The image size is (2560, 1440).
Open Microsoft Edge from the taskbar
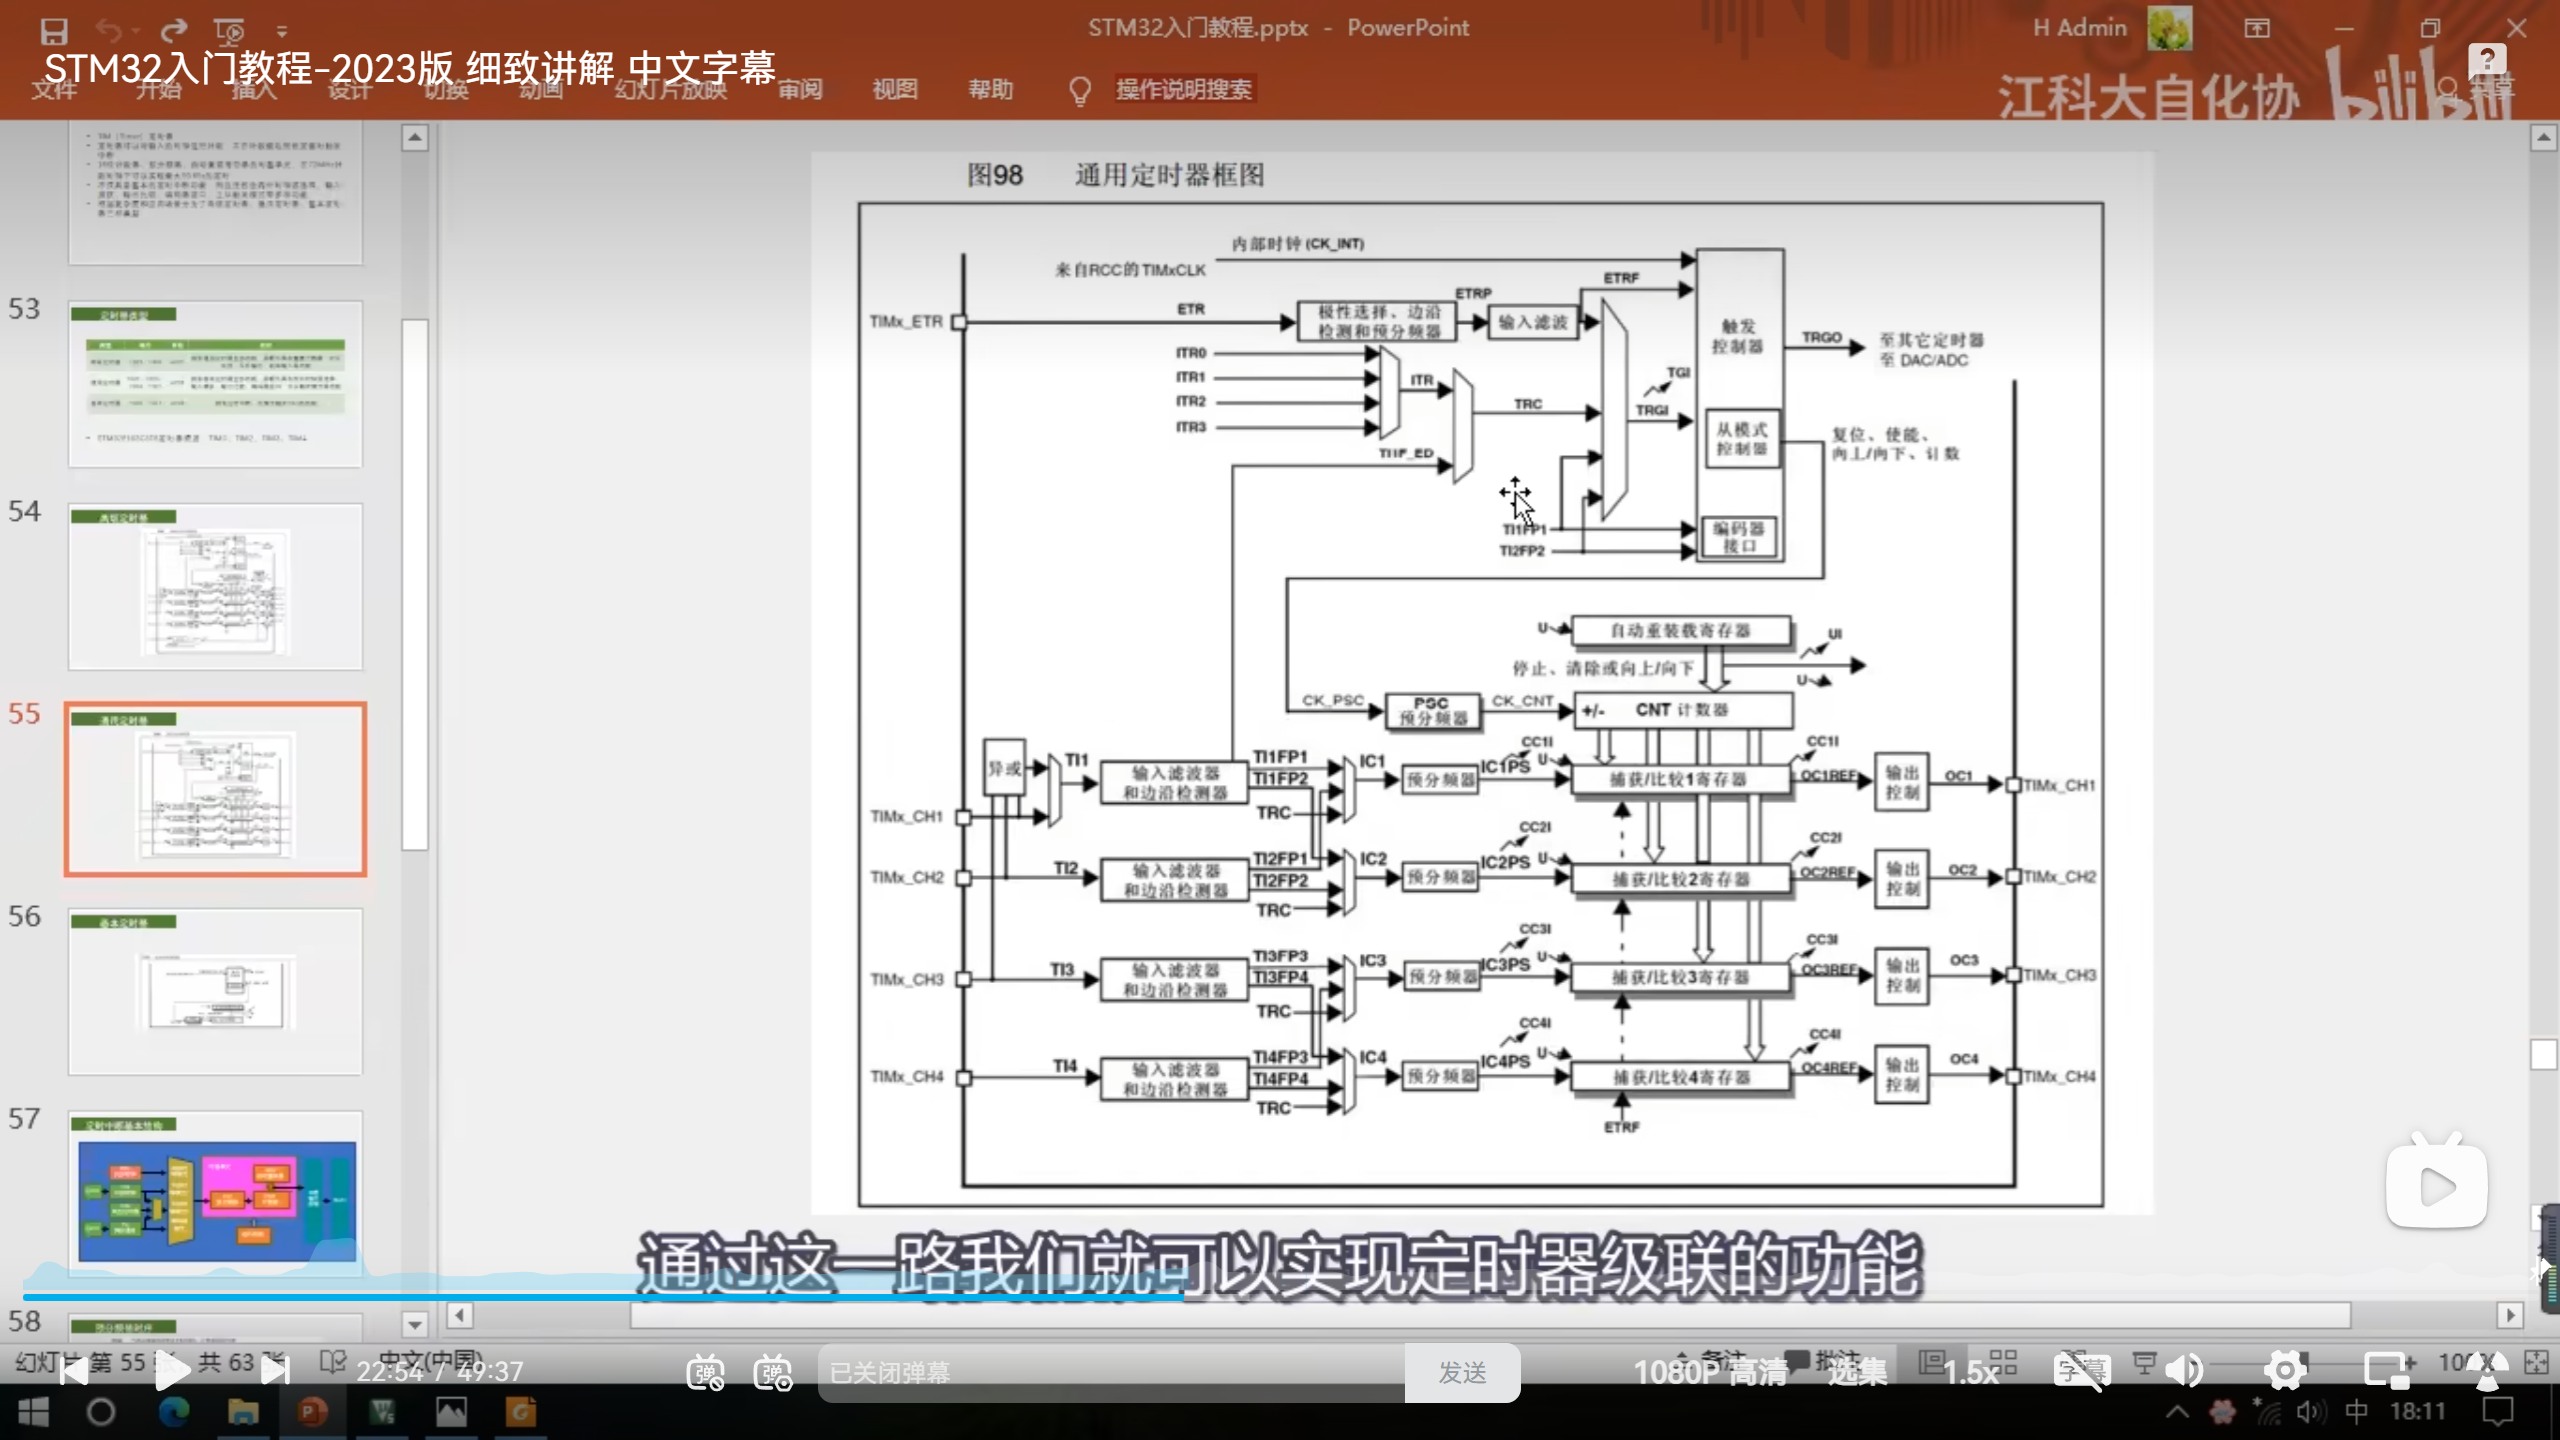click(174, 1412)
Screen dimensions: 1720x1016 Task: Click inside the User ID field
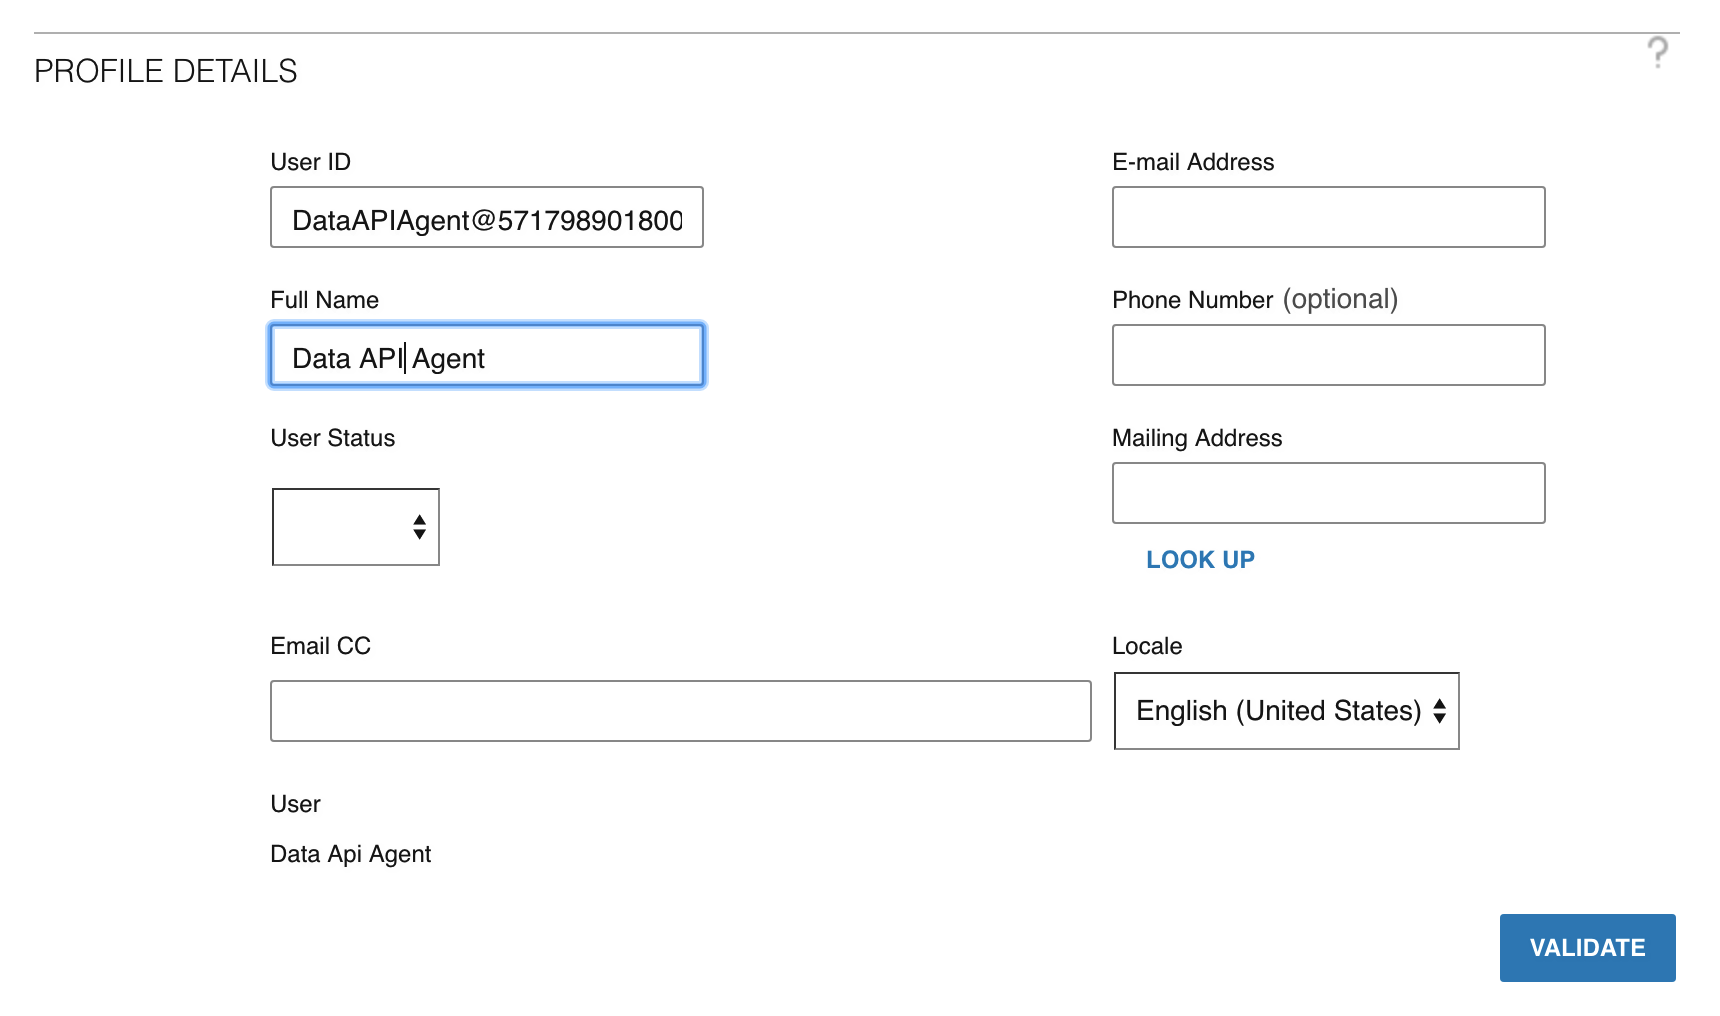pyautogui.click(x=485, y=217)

____________________

What is needed
From the first line to the last, repeat the records above exactly, leaving out the pictures.

Solution to the exercise
The image size is (2560, 1440).
Open Microsoft Edge from the taskbar
click(174, 1412)
Screen dimensions: 1720x1016 Task: Click inside the User ID field
pyautogui.click(x=485, y=217)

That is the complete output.